Meeting Albertans face to face

Visiting communities across Alberta is one of the best ways to connect with people.

That’s why Alberta’s Ombudsman, Peter Hourihan, and a team of investigators have been visiting towns and cities across the province since last spring.

The goal is to hear first-hand from Albertans about the issues and concerns they face when dealing with Alberta government departments, authorities, boards, commissions and the patient concerns resolution process of Alberta Health Services.

“We’d like more people to know about and understand the services our office provides,” said Peter. “Ultimately, one of the most effective ways to reach individual Albertans is on a face-to-face basis, address their questions and explain what it is we do – and what we don’t do.”

Most recently, in early October, Hourihan and investigators visited Grande Prairie and Peace River. The team met residents at a Rotary club meeting, and staff and students at Grande Prairie Regional College. Hourihan delivered a presentation at the Peace River library, and later spoke with seniors at the Peace River Senior’s Drop-in Centre.

Before leaving, the team visited the Peace River Correctional Centre, and toured the facility.

In May, the Ombudsman and investigators brought their message to Lethbridge and Medicine Hat, holding public information sessions at libraries in both cities.

In all communities, the Ombudsman takes time to meet with MLAs or their constituency office staff. The goal is to hear first-hand about issues or questions they have, and to ensure they have our latest brochures, posters and information.

One of the most important parts of the visits is the ability for the public to book time with an investigator for an individual consultation.

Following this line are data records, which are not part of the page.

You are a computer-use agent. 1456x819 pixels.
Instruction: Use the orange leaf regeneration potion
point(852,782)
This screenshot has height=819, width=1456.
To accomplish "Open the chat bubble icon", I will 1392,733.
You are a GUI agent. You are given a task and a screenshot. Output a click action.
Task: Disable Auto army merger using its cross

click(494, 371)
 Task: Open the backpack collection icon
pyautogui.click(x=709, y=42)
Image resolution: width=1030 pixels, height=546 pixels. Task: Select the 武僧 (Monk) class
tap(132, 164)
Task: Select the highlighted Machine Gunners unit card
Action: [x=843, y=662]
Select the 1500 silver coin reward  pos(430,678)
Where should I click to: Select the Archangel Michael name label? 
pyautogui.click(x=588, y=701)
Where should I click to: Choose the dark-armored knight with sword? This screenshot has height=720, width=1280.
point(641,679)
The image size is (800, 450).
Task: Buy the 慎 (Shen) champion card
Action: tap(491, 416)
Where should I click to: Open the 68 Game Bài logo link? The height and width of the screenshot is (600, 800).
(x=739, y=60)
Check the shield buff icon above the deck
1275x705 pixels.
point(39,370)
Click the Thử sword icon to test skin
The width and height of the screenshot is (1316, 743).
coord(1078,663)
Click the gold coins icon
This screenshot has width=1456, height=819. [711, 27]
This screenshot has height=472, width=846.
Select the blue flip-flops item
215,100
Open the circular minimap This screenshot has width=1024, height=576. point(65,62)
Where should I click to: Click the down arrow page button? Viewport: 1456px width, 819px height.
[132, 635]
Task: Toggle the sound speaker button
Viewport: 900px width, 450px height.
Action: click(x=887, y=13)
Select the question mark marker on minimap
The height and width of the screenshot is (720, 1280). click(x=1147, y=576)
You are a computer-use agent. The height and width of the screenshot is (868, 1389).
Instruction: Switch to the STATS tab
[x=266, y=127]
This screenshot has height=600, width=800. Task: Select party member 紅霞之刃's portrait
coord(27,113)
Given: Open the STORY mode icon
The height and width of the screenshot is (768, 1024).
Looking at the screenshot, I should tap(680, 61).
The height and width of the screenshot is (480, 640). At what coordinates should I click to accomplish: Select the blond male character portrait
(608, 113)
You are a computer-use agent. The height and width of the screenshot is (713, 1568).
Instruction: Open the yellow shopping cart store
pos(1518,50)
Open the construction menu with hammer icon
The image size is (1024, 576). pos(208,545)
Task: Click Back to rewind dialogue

Kirsty Larsen, an Ombudsman investigator who has travelled on two community tours, said these consultations are important for both complainants and investigators alike.

“As an investigator, I find the provincial tours provide a unique opportunity for us to personally meet with Albertans across the province,” said Kirsty. “It can be frustrating for those in rural areas who, because of logistics and distance, need to get their questions answered over the phone.  The rural tours give us an opportunity to visit communities and offer a personalized setting to discuss individual concerns, and how we may be able to help with those concerns.”

A trip to Red Deer and Lacombe, scheduled for December 3-4, had to be postponed due to weather.  But the team will hit the road again in early 2014 to continue their visits to Alberta communities.